==== SUPPLIED INFORMATION
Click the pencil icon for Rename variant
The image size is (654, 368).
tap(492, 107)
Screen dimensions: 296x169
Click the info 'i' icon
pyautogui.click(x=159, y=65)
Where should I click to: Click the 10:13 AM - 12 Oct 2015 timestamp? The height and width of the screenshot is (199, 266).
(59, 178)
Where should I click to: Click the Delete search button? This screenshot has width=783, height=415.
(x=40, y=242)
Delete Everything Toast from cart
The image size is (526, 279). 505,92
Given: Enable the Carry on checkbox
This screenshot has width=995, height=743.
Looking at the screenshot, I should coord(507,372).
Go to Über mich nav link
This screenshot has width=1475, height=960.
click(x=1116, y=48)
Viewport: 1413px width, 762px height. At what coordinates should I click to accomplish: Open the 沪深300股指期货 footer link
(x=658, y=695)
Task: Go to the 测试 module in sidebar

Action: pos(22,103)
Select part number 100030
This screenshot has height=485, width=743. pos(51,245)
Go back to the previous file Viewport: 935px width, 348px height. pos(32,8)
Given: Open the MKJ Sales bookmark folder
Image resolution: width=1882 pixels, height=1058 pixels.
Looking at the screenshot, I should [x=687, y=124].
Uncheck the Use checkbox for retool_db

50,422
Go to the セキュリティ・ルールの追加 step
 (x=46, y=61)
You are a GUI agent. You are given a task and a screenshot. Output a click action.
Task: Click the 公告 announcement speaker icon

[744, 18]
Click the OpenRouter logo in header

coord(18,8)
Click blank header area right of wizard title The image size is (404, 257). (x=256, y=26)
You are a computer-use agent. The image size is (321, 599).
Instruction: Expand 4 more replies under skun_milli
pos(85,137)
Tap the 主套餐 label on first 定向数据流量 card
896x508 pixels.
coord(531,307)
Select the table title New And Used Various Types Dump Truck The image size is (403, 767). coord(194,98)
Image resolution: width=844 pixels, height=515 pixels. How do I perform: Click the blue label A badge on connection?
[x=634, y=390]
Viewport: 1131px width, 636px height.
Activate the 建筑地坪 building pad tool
========
▶ **WHAT IS ASKED**:
Copy out all of the material above word for word, keeping every line in its original order.

▶ **ANSWER TO THIS PROBLEM**:
Click the pencil icon for Rename variant
The image size is (654, 368).
tap(492, 107)
Screen dimensions: 296x169
Click the info 'i' icon
pyautogui.click(x=159, y=65)
Where should I click to: Click the 10:13 AM - 12 Oct 2015 timestamp? The height and width of the screenshot is (199, 266).
(59, 178)
Where should I click to: Click the Delete search button? This screenshot has width=783, height=415.
(x=40, y=242)
Delete Everything Toast from cart
The image size is (526, 279). 505,92
Given: Enable the Carry on checkbox
This screenshot has width=995, height=743.
Looking at the screenshot, I should coord(507,372).
Go to Über mich nav link
This screenshot has width=1475, height=960.
click(x=1116, y=48)
Viewport: 1413px width, 762px height. At what coordinates should I click to accomplish: Open the 沪深300股指期货 footer link
(x=658, y=695)
Task: Go to the 测试 module in sidebar

Action: pos(22,103)
Select part number 100030
This screenshot has height=485, width=743. pos(51,245)
Go back to the previous file Viewport: 935px width, 348px height. pos(32,8)
Given: Open the MKJ Sales bookmark folder
Image resolution: width=1882 pixels, height=1058 pixels.
Looking at the screenshot, I should [x=687, y=124].
Uncheck the Use checkbox for retool_db

50,422
Go to the セキュリティ・ルールの追加 step
 (x=46, y=61)
You are a GUI agent. You are given a task and a screenshot. Output a click action.
Task: Click the 公告 announcement speaker icon

[744, 18]
Click the OpenRouter logo in header

coord(18,8)
Click blank header area right of wizard title The image size is (404, 257). (x=256, y=26)
You are a computer-use agent. The image size is (321, 599).
Instruction: Expand 4 more replies under skun_milli
pos(85,137)
Tap the 主套餐 label on first 定向数据流量 card
896x508 pixels.
coord(531,307)
Select the table title New And Used Various Types Dump Truck The image size is (403, 767). coord(194,98)
Image resolution: width=844 pixels, height=515 pixels. How do I perform: Click the blue label A badge on connection?
[x=634, y=390]
Viewport: 1131px width, 636px height.
Activate the 建筑地坪 building pad tool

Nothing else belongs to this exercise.